Comme on peut le constater, le légendaire « volontarisme » cher au premier gouvernement Verhofstadt est de retour. Cela nous rappelle l’époque de la coalition Arc-en-ciel. Cela dit, même si l’optimisme est une obligation morale, la prudence s’impose. Après tout, des obstacles et des pièges importants se dressent sur la route qui mène vers la fin de cette législature en 2023. Énumérons les plus importants d’entre eux :

Qu’est-ce qui pourrait mal tourner ?  

  • Des caisses vides. La crise du COVID-19 a un coût humain élevé, mais aussi un coût budgétaire. Nous nous dirigeons vers un déficit public substantiel et cette situation budgétaire précaire restera inévitablement comme une épée de Damoclès au-dessus de la coalition dans les mois et les années à venir.
  • Des compromis difficiles. Le texte de l’accord de coalition est souvent délibérément formulé en termes vagues afin de permettre de multiples interprétations. Mais un jour, ces vagues déclarations devront être traduites en mesures politiques concrètes… et cela promet d’être un exercice d’équilibriste difficile à chaque fois, car il faudra trouver un compromis honorable entre sept partis différents et quatre idéologies différentes…
  • Un flanc vulnérable du côté flamand.

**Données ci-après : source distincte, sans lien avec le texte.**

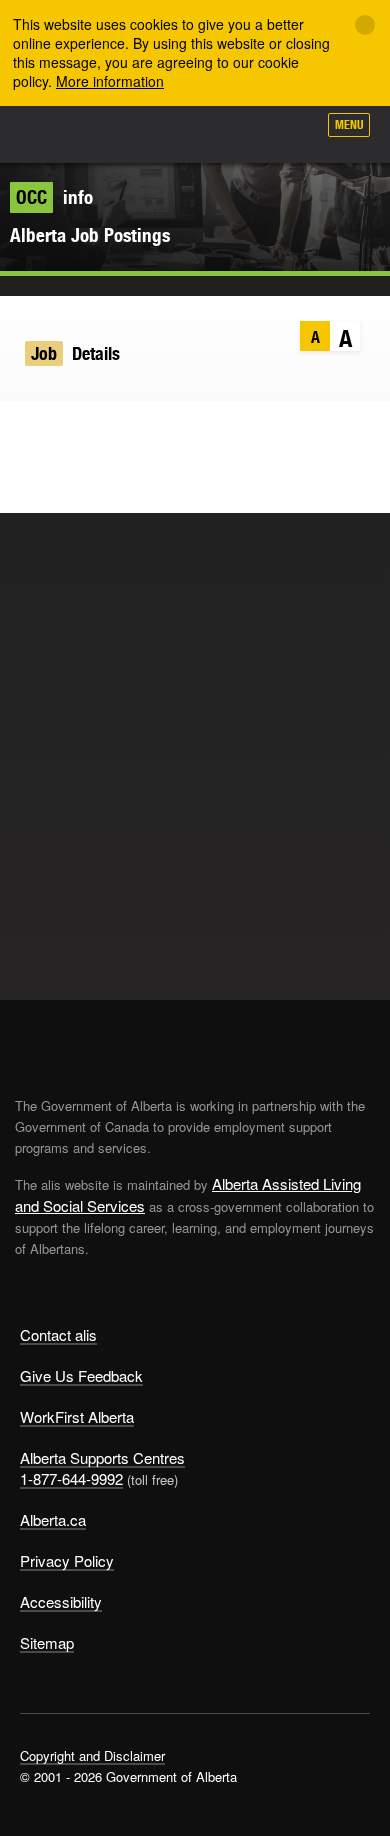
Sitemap (47, 1642)
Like (244, 131)
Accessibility (61, 1601)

Ensemble, les quatre partis flamands qui ont rejoint le gouvernement fédéral ne représentent pas la moitié des électeurs flamands. Cela les rend évidemment vulnérables aux attaques sans doute brutales et permanentes de l’opposition.

Pourquoi cela va-t-il fonctionner malgré tout ?

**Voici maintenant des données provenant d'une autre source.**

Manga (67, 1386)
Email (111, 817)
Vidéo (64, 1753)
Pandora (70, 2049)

  • Le sens des responsabilités. Malgré leurs différences idéologiques indéniables, les sept partis sont unis par un sens commun des responsabilités pour faire face à la crise sanitaire et économique actuelle.
  • La peur des élections. Pour un certain nombre de partis (flamands), la crainte de nouvelles élections joue également un rôle. Après les résultats désastreux des élections de 2019, cette participation au gouvernement n’est ni plus ni moins qu’une « dernière chance » pour inverser la tendance et regagner une partie des électeurs perdus. L’échec n’est pas une option.
  • Un bon casting. S’il y a une raison d’être convaincu que cette coalition multicolore peut aller jusqu’à son terme, malgré le parcours plein de pièges qui l’attend, c’est bien le casting de l’équipe gouvernementale. Avant toute chose parce qu’il y a pas mal de visages jeunes et frais au sein de celle-ci, qui veulent et qui peuvent provoquer une rupture de style. Ils se rendent compte, en effet, que leur date d’expiration politique sera directement proportionnelle à la mesure dans laquelle ils prendront eux-mêmes leurs distances par rapport à la « politique politicienne » qui nous a conduits dans une impasse de 500 jours. En outre, chaque parti a reçu des pouvoirs proches de son core business. Ça aussi, cela ne fera que renforcer la volonté de réussir.

La route s’annonce longue et cahoteuse, mais l’alliance dirigée par le Premier ministre Alexander De Croo est condamnée à réussir. Vivaldi avance, laborieusement mais courageusement. Avanti… ma non troppo.